The myf5 promoter activity is controlled by the dkk3 gene. (A) Plasmid and MO, as indicated by +, were co-microinjected into the one-celled stage of fertilized embryos to carry out the transient luciferase assay. The luciferase activity driven by the upstream 6.3 kb of zebrafish myf5 promoter (pZmyf5 6.3R) and the co-injected dkk3-control-MO was measured in average (n = 6) and served as 100%. Compared to the embryos injected with pZmyf5 6.3R and dkk3-control-MO, the luciferase activity was greatly reduced in the embryos injected with pZmyf5 6.3R and dkk3-MO1. Meanwhile, the average of luciferase activity driven by pZmyf5 6.3R was also measured and served as 100%. Compared to the embryos injected with pZmyf5 6.3R, the luciferase activity was dramatically increased for the embryos in which the endogenous miR-In300 production had been inhibited by injection of miR-In300-MO. Zebrafish embryos derived from the transgenic line Tg (myf5 (80K): GFP), whose somites display GFP reporter, were used. (B) When dkk3-control-MO was injected, the GFP expression in somites remained unchanged at 16 hpf, whereas (C) the GFP was greatly reduced in somites when dkk3-MO1 was injected. (D–H) Whole-mount in situ hybridization of myf5 transcripts in zebrafish embryos at 16 hpf.

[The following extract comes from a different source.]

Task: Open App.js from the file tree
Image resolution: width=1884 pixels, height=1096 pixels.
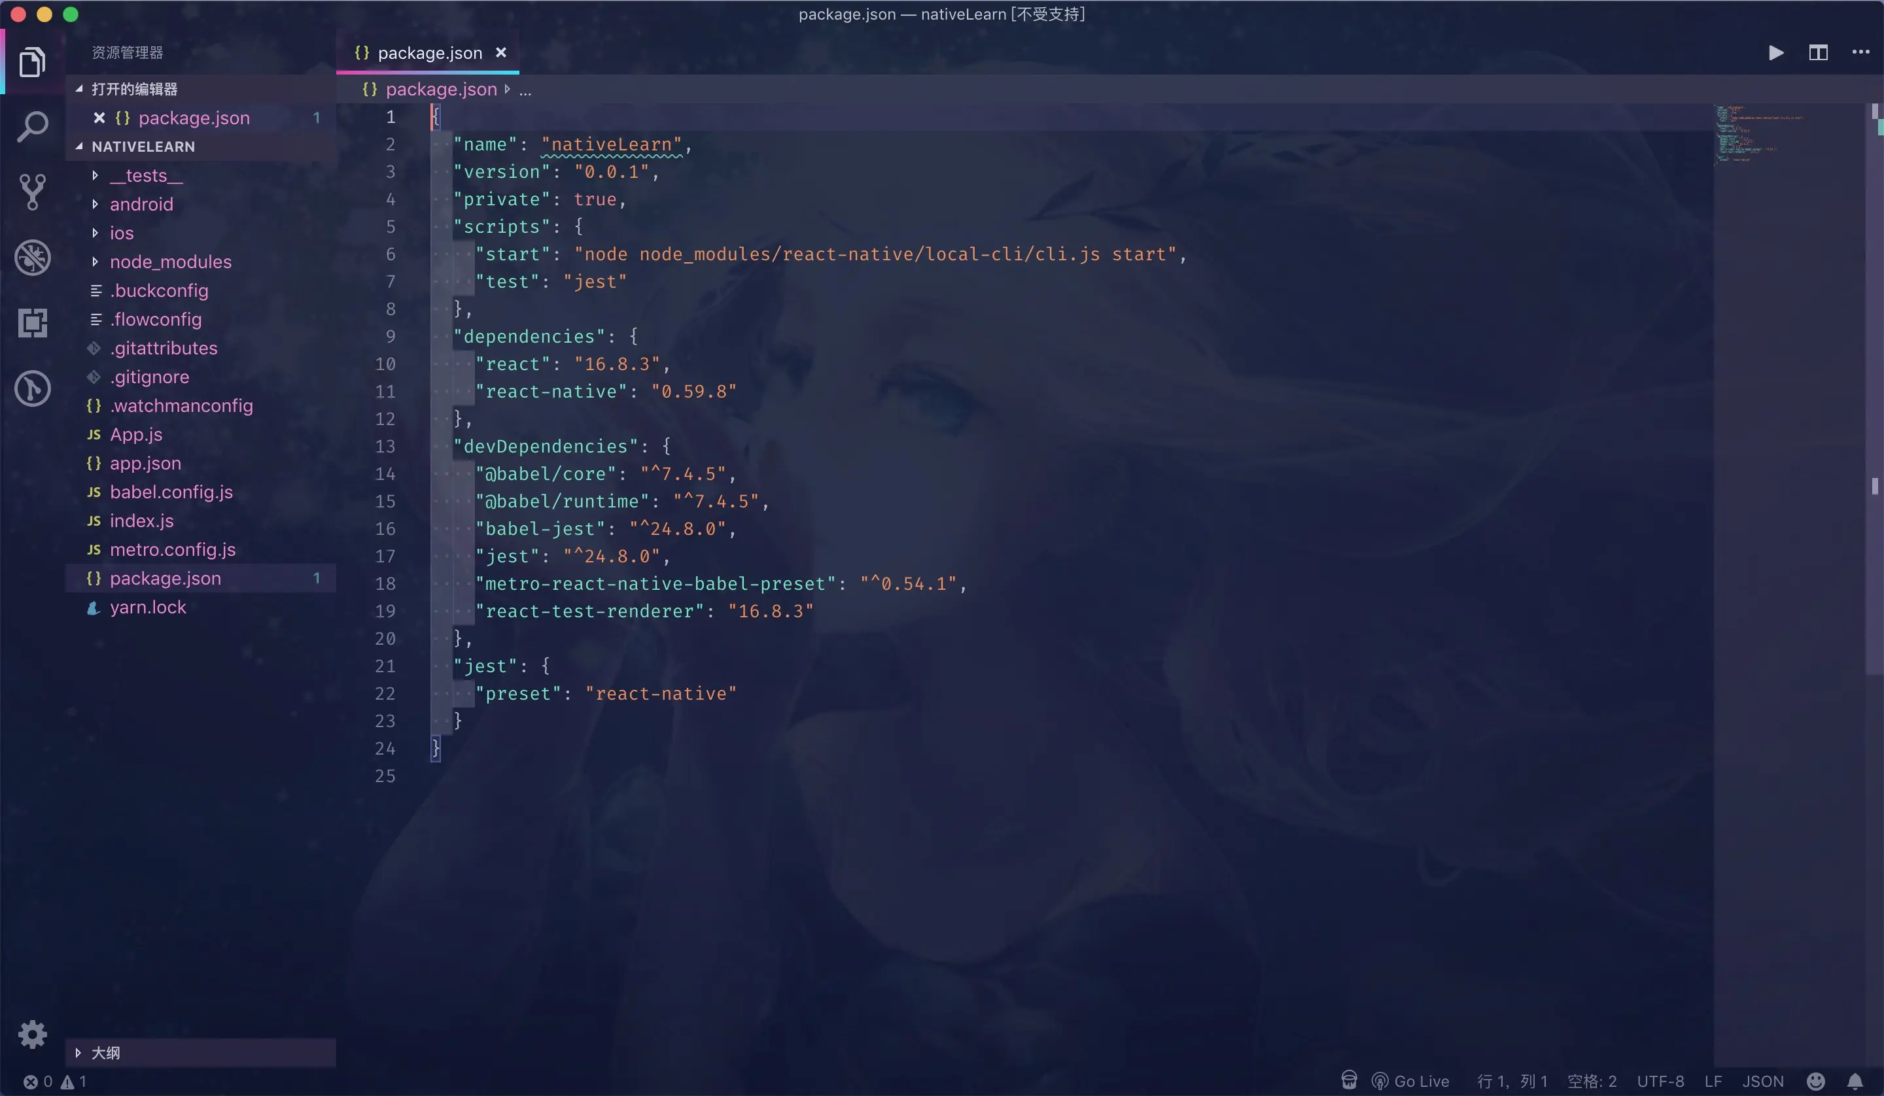Action: pos(136,434)
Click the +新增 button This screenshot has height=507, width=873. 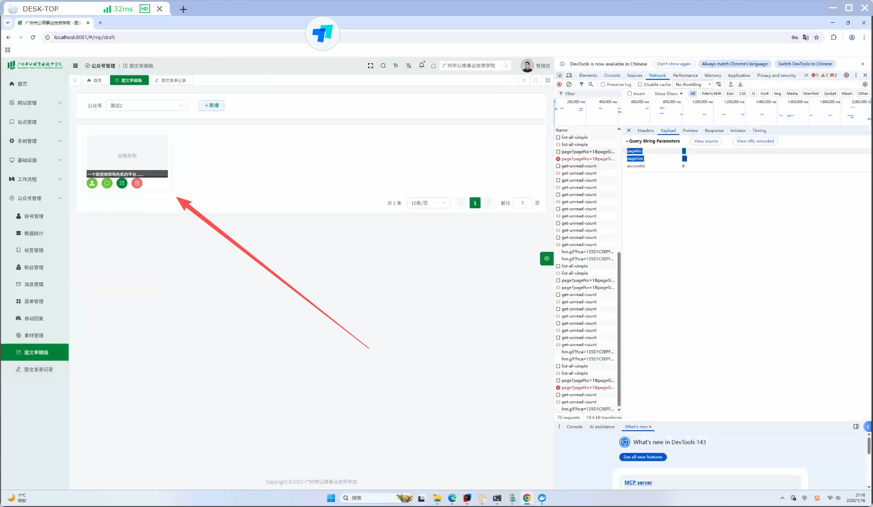(211, 105)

Compared to the control (D), the myf5 signal in the somites of either dkk3-MO1-injected embryos (E) or miR-In300-dsRNA-injected embryos (G) was decreased. Co-injection of either dkk3-MO1 with dkk3 mRNA (F) or excess miR-In300-dsRNA with dkk3 mRNA (H) enabled embryos to rescue the defects induced by injecting either dkk3-MO1 alone (E) or miR-In300-dsRNA alone (G). The numbers shown in the lower-right corner of panels B, C, E, F, G and H indicate the number of phenotypes out of the number of embryos examined.

Figure 7.

Western blot analysis of Dkk3 protein during embryogenesis. (A) Total protein lysates were extracted from zebrafish embryos at 16, 18, 20, 24 or 30 hpf, as indicated. The molecular weight of protein markers and the positions of positive reactive bands for antiserum against Dkk3 and alpha-tubulin (A-tubulin) are also indicated. The protein level of Dkk3 was greatly reduced in the protein lysates extracted from embryos at 18 hpf. The Dkk3 protein became undetectable at 20, 24 and 30 hpf. The Dkk3 protein was reduced in the lysates extracted from the dkk3-MO1-injected embryos (lane 7), whereas the Dkk3 protein was greatly enhanced in the lysates extracted from the miR-In300-MO-injected embryos at 20 hpf (lane 8). The intensity of positive bands for antiserum against A-tubulin served as a loading control. (B) Possible model that illustrates the modulation of myf5 expression through miR-In300 mediation during somitogenesis in zebrafish embryos. The miR-In300 is an intronic microRNA within the first intron of zebrafish myf5, and dkk3 is the target gene of miR-In300. The miR-In300 blocks the target sequences located at the 3′ UTR of dkk3 mRNA, which results in repressing the translation of dkk3 mRNA. The absence of Dkk3 protein in zebrafish embryos then causes the downregulation of myf5 promoter activity through an unknown signal transduction pathway. Consequently, myf5 mRNA expression is gradually decreased at the later stages of zebrafish embryogenesis.